The most likely result of the current quarterback derby that never really happened will reveal that neither Colt McCoy or Brandon Weeden are natural fits for Pat Shurmur’s offense, but might either might be good enough to wins games for teams that don’t model themselves around how they approach the forward pass.
The receiving corps is better than the one Eric Mangini left them with, but only because the front office put some resources towards it, and Josh Gordon came so much better than advertised that it the unit just has to be better, but things are still up in the air at Tight End. Ben Watson is great, but a part of the long-term plan, he is not.
On special teams, everyone loves Phil Dawson the way the Travel Channel loves filming him, but Shurmur doesn’t seem to get anything especially special out of his special teams. To be fair, Brad Seely was a name we all know, whereas I had to look up Chris Tabor to get the name of the current Special Teams Coach into this space. Reggie Hodges isn’t the same after his injury and whatever “it” was that made Joshua Cribbs special, “it” is no longer there. Fortunately, it appears that Travis Benjamin can assume this role. Shurmur had to fire an All-Pro long-snapper, but Christian Yount seems to be doing just fine. We can’t really say the Special Teams are better than they were before the 2011 season, but this isn’t the type of thing that winning teams worry too much about, in any event.
It’s difficult to really evaluate the defense going forward because the world of Cleveland Browns football after Pat Shurmur’s dismissal does not include Dick Jauron and rumor has it the plans might not necessarily call for the 4-3 scheme on defense either. While the defense has definitely improved, mostly for reasons related to upgraded personnel, it’s difficult to say what difference it’s going to make if the defense, the one that no one ever associates with Pat Shurmur, is better or worse than the one he took over.

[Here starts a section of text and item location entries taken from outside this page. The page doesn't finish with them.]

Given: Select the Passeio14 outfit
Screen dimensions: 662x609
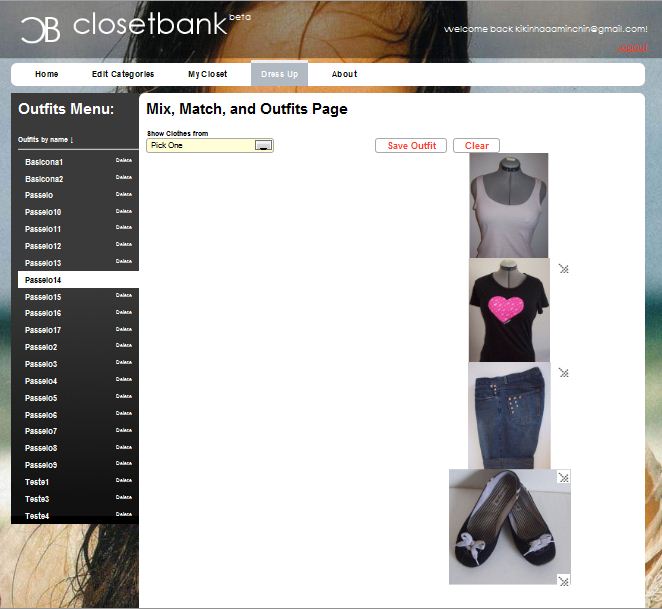Looking at the screenshot, I should pos(78,280).
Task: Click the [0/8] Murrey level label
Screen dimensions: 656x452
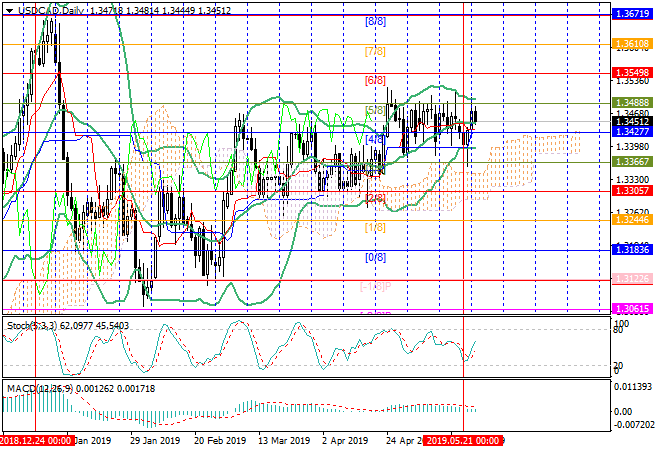Action: point(374,257)
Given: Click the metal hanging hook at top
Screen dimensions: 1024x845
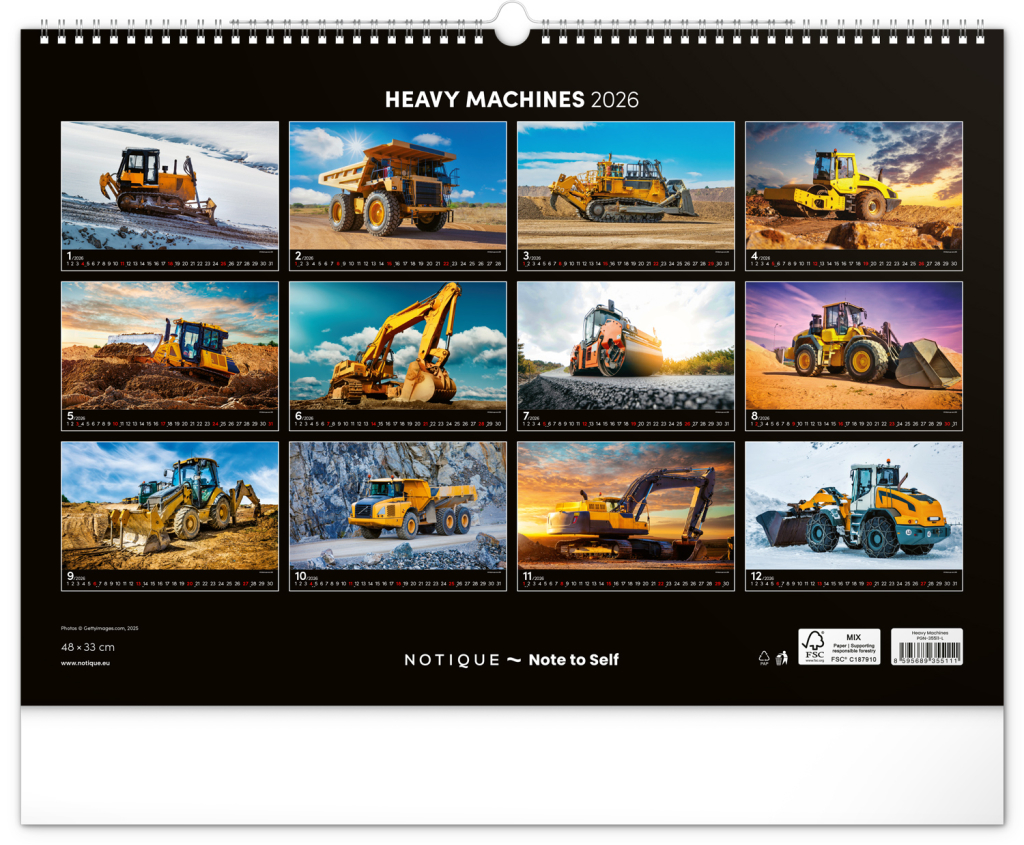Looking at the screenshot, I should pyautogui.click(x=512, y=24).
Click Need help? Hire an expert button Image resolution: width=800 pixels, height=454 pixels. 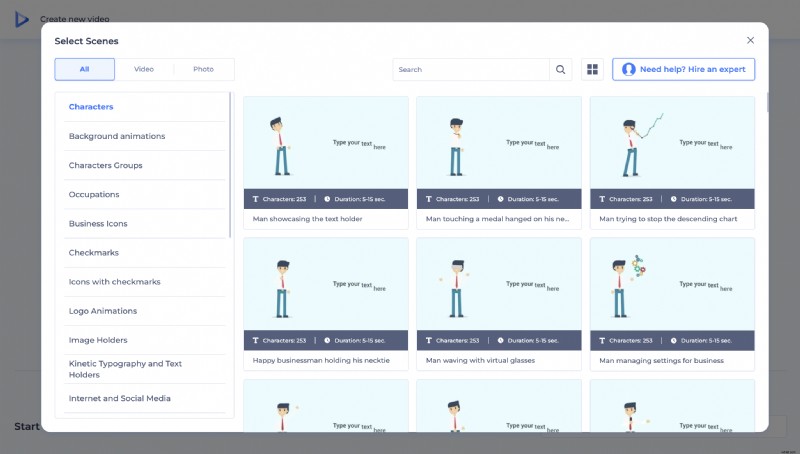tap(684, 70)
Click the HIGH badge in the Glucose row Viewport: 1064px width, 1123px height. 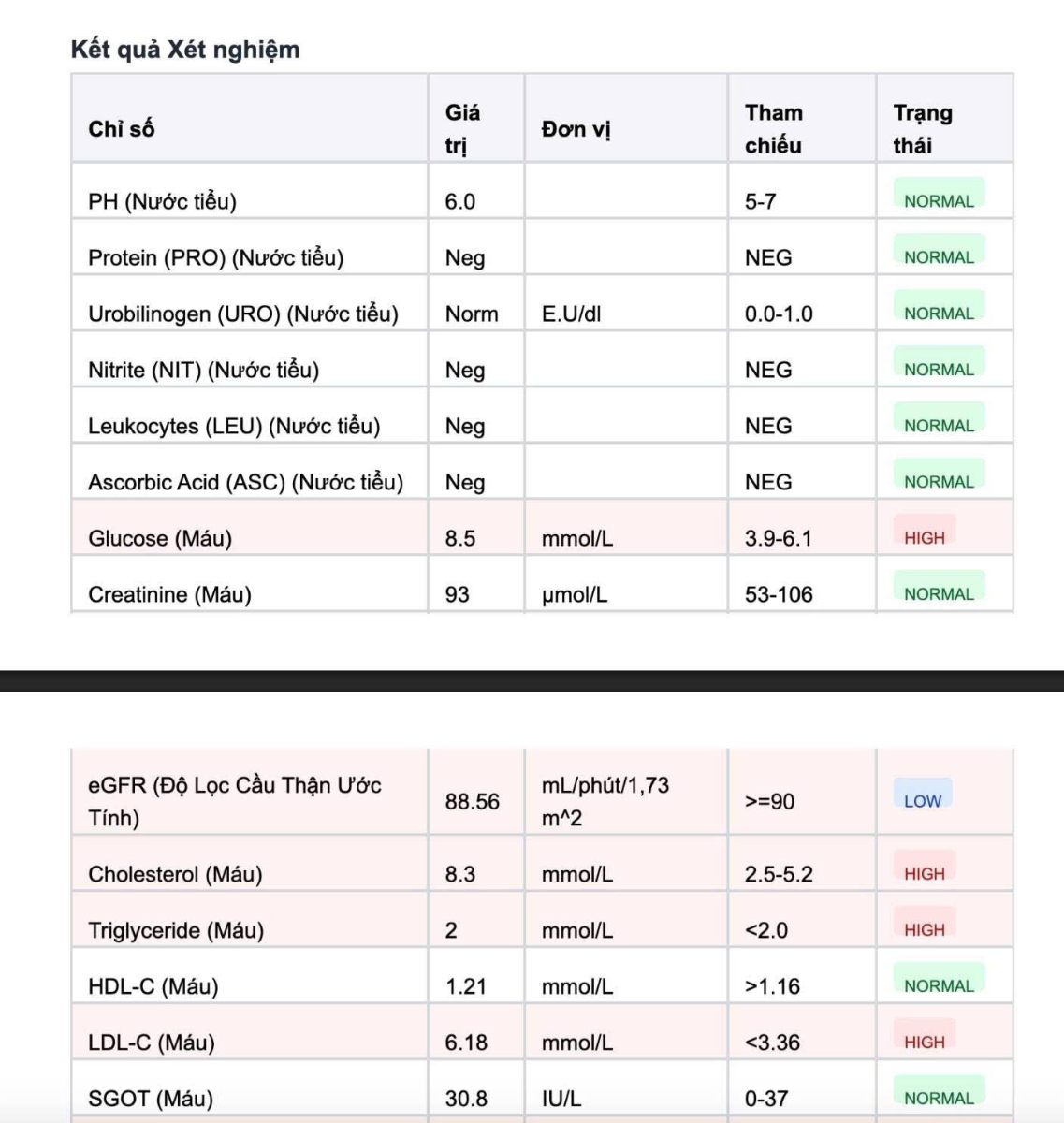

During Shurmur’s tenure, specifically once I turned on him (this season), I believed that the success was coming in spite of him, not because of him. I give him credit for making sure this offensive line works the way that it’s supposed to, but I don’t think that the wasted seasons with him at the helm showed anyone anything valuable. We suspect the worst-case scenario at quarterback, but not because the Head Coach got everything out of his rookie, but because worst-case is always the safe bet with the Browns. We don’t know if our special running back is especially special or not because he was not permitted to actually heal on Shurmur’s watch. We know that our Supplemental Pick can be explosive, but play-calling didn’t reveal that he’s actually an elite pass-catcher or a good route-runner.
My conclusion, with or without the defense being a factor, is that the Browns are much better off today than they were in the days we wondered who would replace Eric Mangini. But, before we start baking cakes and honoring Shurmur or Holmgren, let’s face reality. The Browns got better because it is a natural step to rise from the bottom of the barrel. The Browns got better because they’ve added talent through the draft. The Browns got better because they had to play exceptionally well so that Shurmur couldn’t impede their success.
So, to answer the question at hand, the Browns are actually better off than they were before, but are still nowhere near the desired level. Pat Shurmur is leaving a smaller mess behind than the one he walked into two seasons ago. No one truly knows how much that matters, but I’ll sleep easier at night knowing that two years weren’t completely wasted on Pat Shurmur.
You hear that folks? They hired Shurmur, and now they’re better, even though they’re moving forward without him.